J’entendais des voix, des images défilaient dans ma tête. Essayant non sans mal d’en extraire l’essence, je finis par comprendre cette décharge émotionnelle. Je
connaissais cette histoire, j’avais déjà entendu ces noms.
Hyrkul,
Ménalt,
Ordre du Tonnerre,
Aurore Poupre... Tout un pan de notre histoire qui explosa instantanément en moi.
C’est alors que je compris. Cette chose m’avait empli de connaissances et d’émotions. J’étais plongé au cœur de
la bataille de l’Aurore Pourpre.
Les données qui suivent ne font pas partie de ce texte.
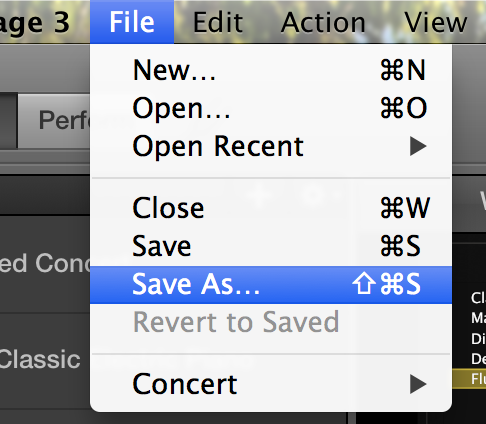Select the 'Di' patch in right list

click(x=478, y=339)

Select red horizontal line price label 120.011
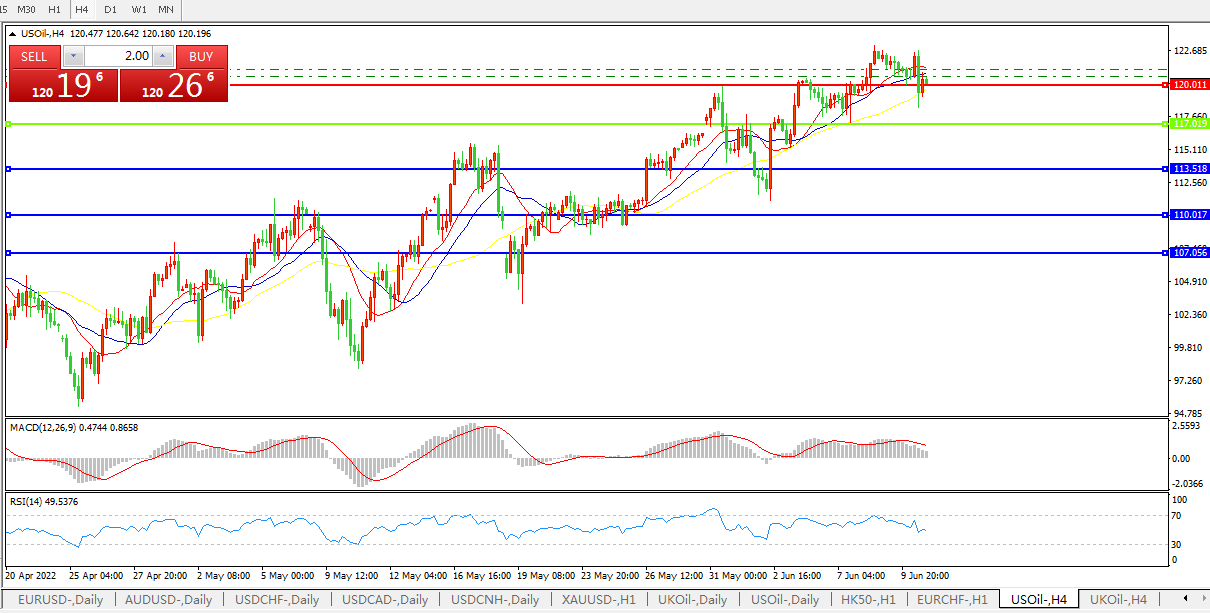coord(1187,86)
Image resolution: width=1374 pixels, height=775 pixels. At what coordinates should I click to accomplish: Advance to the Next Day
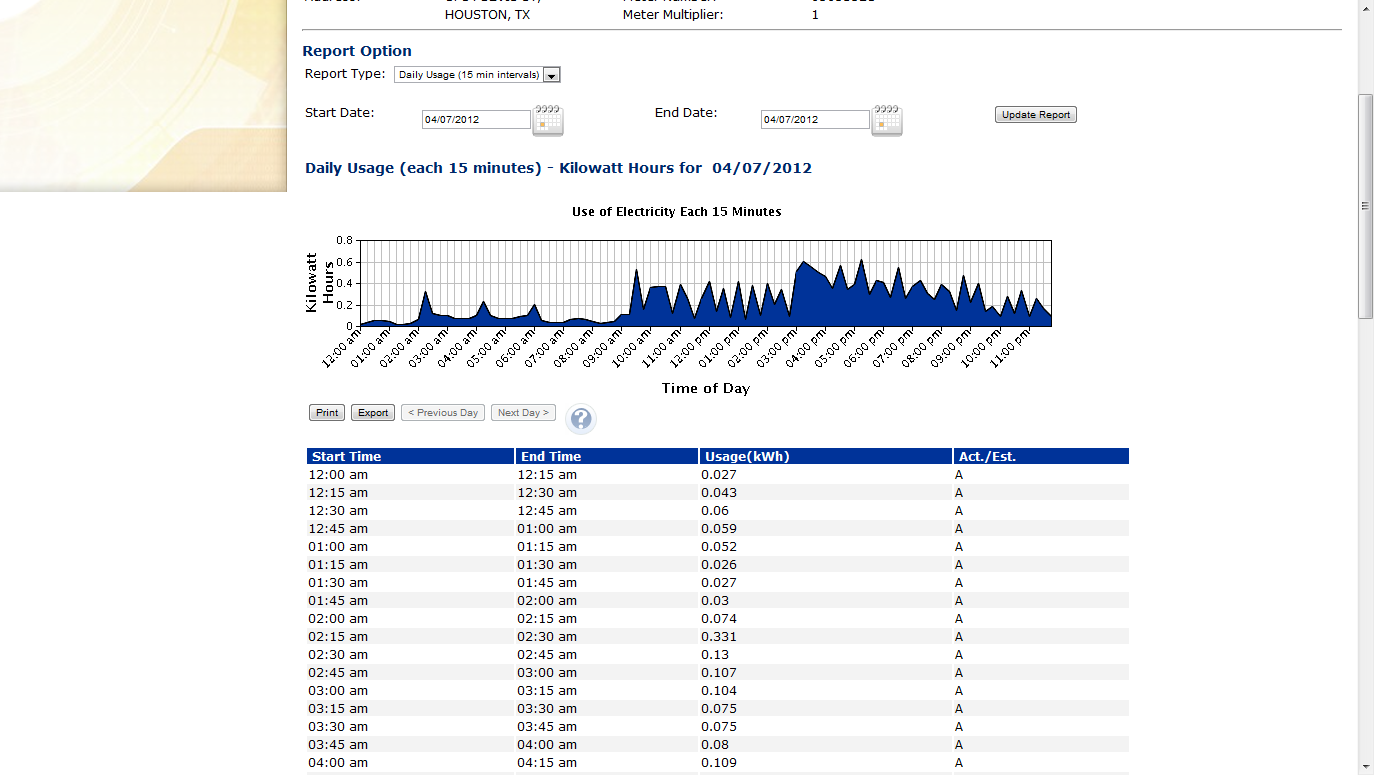(523, 413)
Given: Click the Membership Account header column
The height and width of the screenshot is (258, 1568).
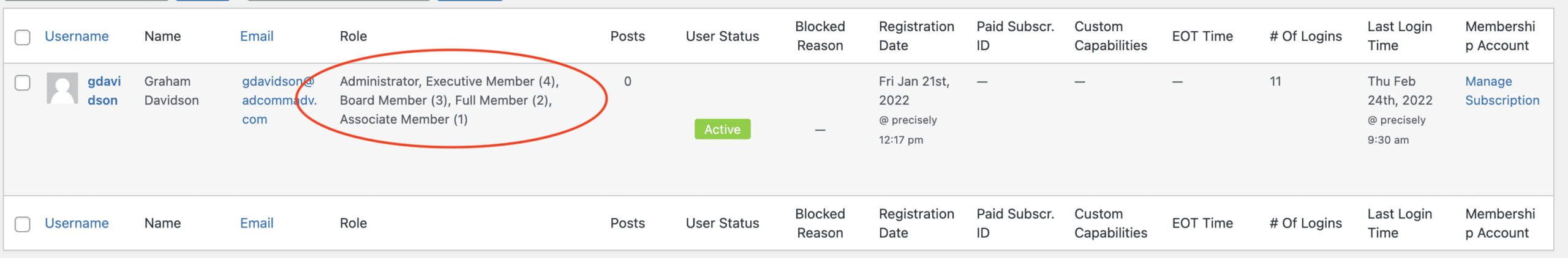Looking at the screenshot, I should point(1500,36).
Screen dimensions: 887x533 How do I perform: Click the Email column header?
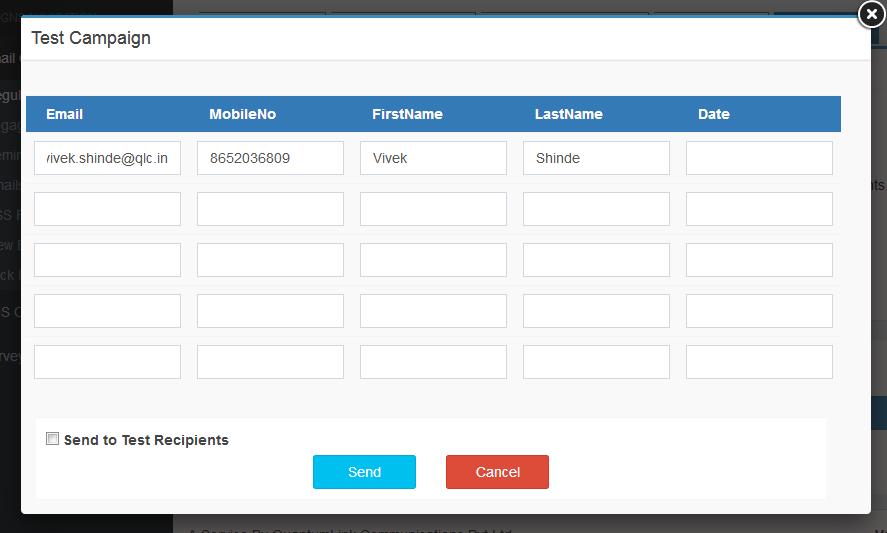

Je voyais Hyrkul, général Brakmarien, donnant le coup de grâce à Ménalt, suivi de son avancée vers Bonta et de sa mise en échec aux murs de la ville, son retrait vers l’Est. Puis plus rien, si ce n’est un affrontement sanglant et le nom de
Pouchecot qui résonne dans ma tête.
Ce ne pouvait être que ça. Cette chose que j’avais rencontré était sans doute un spectre. Le spectre d’Hyrkul qui errerait encore dans les landes, comme on le dit dans les récits de ce monde. »
C’est le seul récit des faits qui existe à ce jour. L’on raconte que ce fut le déclic de la création de la faction des
Héritiers Pourpres. Mais personne d’autre que son fondateur lui-même n’était apte à justifier de cette rumeur. On suppose qu'il s'inspira de l'interprétation suivante pour couler les principes de son clan.
« C'est alors que j'ai deviné ce que signifiait cette rencontre : Ménalt nous a
construit le sol sur lequel nous reposons. Mais nous autres disciples de Rushu, fidèles de
Djaul, partisans d'Hyrkul, nous ne pouvons tolérer que le créateur de ce sol ait un jour eu l'audace de vouloir tuer Hyrkul. Nous devons poursuivre ce que nos ancêtres, ce que nos Dieux ont défendu jusqu'alors. Nous devons nous aussi servir notre cause pour qu'un jour, les efforts jusqu'ici vains pour terrasser l'ennemi, se concrétisent ! »
Extrait de l'appel général à la mobilisation (date inconnue).
- Citation :
- Je vous invite mes frères d'arme, à ne pas tarder plus longtemps.
Rejoignez-moi, ensemble bâtissons une faction d'élite, branche armée et solidaire de Brakmar. Repoussons les forces Bontariennes hors de nos contrées. Eradiquons les percepteurs, descendants directs de Ménalt, qui n'ont pour seule vocation que de retrouver sa tête et lui redonner vie. Jamais au grand jamais la tête de Ménalt ne doit refaire surface. Pas tant qu'Hyrkul ne soit réincarné en tout cas, mais pour ça il faut que la balance nous soit favorable, ce qui inclue l'éradication globale des forces ennemies !
Rejoignez notre cause. Ensemble bâtissons la plus grande et fervente armée que notre histoire n'ait jamais connue.